Oklahoma's legislature injects right-wing ideology into its schools

As the TV show "Jackass" taught us, when adults do stupid things they're usually only hurting themselves. But what about when their ignorance threatens to harm their own children? 

Say hello to the state Legislature of Oklahoma, where the House education committee voted Monday to bar advanced placement U.S. history courses from state high schools. The 11-4 vote was on strict party lines, Republicans in the majority. This action represents the sort of ideological interference in education that can only end in making the state's students less informed and less prepared to function in the 21st century marketplace.

Education mavens will recognize the vote as an outgrowth of a campaign against the AP U.S. history course launched last summer by the Republican National Committee, which decided that the College Board's newly-issued outline, or "framework," for the AP course was infused with a radical progressive bias and insufficiently laudatory about American "exceptionalism." 

Right-wing ideologues promptly picked up the RNC's ball and ran with it. When you learn that the Oklahoma measure was introduced by Rep. Dan Fisher, an ordained minister and member of a group called the Black Robe Regiment, you'll get the picture. The organization's mission is to advance "our biblical responsibility to stand up for our Lord and Savior and to protect the freedoms and liberties granted to a moral people in the divinely inspired US Constitution," according to its website.

As reports, legislatures in such red states as South Carolina and Georgia have considered taking action against the AP course, which is aimed at students heading for college. An effort in Colorado to require teachers to depict American history "in a positive light" provoked a walk-out by students. Now that Oklahoma's effort has emerged from committee, it appears to have reached further than the others, so far.

This is an entirely manufactured controversy. We reported last August that it was started by one Larry Krieger, a retired history teacher from New Jersey whose classroom approach underscored what he calls America's "mission to spread democracy."

Krieger linked up with the Christian conservative group Concerned Women for America, and a campaign was born. Krieger addressed the Oklahoma committee by conference call before its vote, reported the Tulsa World. 

The authors of the AP outline struck back against what they accurately labeled "uninformed criticisms" of their work. "Many of the comments we have heard about the framework," they wrote last summer, "reflect either a misunderstanding of U.S. history or a very limited faith in history teachers' command of their subject matter." 

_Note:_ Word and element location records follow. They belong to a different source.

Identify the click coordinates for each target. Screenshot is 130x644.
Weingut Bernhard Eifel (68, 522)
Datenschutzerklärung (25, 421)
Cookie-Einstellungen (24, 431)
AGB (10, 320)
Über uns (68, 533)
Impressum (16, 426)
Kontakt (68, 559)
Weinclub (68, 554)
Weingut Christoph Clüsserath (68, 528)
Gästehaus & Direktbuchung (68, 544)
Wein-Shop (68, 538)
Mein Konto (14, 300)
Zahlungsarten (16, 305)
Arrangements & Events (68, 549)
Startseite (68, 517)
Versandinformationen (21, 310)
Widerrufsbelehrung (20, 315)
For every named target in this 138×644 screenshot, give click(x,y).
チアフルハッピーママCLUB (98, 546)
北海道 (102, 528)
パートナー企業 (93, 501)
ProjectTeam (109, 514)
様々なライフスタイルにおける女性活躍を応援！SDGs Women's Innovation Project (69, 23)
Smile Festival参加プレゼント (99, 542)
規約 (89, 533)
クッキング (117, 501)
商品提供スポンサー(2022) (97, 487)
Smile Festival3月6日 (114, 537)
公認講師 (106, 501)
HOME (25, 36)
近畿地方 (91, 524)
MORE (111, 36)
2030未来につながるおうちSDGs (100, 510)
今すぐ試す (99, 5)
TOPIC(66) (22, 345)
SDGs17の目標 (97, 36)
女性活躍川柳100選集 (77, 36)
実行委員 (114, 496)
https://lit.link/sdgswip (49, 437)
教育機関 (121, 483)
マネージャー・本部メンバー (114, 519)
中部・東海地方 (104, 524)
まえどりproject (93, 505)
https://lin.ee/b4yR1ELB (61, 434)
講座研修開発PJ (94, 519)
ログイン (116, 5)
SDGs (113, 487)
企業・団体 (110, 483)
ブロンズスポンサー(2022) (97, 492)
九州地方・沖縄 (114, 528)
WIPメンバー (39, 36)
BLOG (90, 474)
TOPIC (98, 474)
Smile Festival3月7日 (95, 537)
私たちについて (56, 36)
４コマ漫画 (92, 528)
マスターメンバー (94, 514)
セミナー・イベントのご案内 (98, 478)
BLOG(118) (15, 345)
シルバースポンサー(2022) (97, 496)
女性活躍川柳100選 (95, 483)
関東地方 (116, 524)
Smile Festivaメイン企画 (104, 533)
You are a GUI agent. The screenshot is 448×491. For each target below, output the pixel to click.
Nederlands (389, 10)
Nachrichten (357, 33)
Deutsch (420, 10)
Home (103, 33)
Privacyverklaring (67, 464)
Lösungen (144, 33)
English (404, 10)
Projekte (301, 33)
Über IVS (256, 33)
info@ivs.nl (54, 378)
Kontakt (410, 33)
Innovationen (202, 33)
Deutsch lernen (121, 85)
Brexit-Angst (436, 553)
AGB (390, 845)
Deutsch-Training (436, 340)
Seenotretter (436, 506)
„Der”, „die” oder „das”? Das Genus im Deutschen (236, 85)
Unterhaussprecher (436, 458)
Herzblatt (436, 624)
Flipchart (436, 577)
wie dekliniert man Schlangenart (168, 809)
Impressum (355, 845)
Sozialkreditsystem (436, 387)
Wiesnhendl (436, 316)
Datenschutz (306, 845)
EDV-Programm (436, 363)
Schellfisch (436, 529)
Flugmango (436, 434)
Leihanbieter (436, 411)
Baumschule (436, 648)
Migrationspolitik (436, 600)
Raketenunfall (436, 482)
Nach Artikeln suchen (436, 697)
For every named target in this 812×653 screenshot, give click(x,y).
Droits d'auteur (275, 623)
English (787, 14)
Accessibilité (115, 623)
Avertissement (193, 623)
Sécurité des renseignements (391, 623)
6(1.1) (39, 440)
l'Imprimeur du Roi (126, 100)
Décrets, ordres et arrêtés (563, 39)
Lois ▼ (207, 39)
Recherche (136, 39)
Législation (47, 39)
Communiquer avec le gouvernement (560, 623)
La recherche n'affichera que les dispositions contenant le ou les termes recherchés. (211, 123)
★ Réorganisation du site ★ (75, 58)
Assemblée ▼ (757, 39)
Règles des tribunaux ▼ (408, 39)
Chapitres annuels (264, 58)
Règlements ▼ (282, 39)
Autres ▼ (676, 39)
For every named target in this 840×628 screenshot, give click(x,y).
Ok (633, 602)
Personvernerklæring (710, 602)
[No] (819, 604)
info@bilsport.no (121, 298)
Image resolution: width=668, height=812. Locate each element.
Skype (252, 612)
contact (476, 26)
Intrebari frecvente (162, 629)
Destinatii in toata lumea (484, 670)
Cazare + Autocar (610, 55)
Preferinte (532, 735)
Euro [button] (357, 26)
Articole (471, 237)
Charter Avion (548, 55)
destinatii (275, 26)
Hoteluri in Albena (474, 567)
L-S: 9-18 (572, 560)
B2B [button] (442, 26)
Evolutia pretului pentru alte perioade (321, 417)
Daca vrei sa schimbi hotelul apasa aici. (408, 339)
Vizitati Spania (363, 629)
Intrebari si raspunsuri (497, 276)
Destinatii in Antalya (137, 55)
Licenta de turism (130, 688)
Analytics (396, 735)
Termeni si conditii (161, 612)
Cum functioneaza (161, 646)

It's worse than that. For the right wing, historical truth matters for naught; what's important is the ideological narrative, and if it fails to match their vision of an America shining the light of freedom and plenty on the world, it must be "biased." Politicians who insist on inculcating such narrow-mindedness into their educational system are damaging their own students, but doing a real favor for the rest of us: our kids won't have to worry so much about competing in the real world with their kids.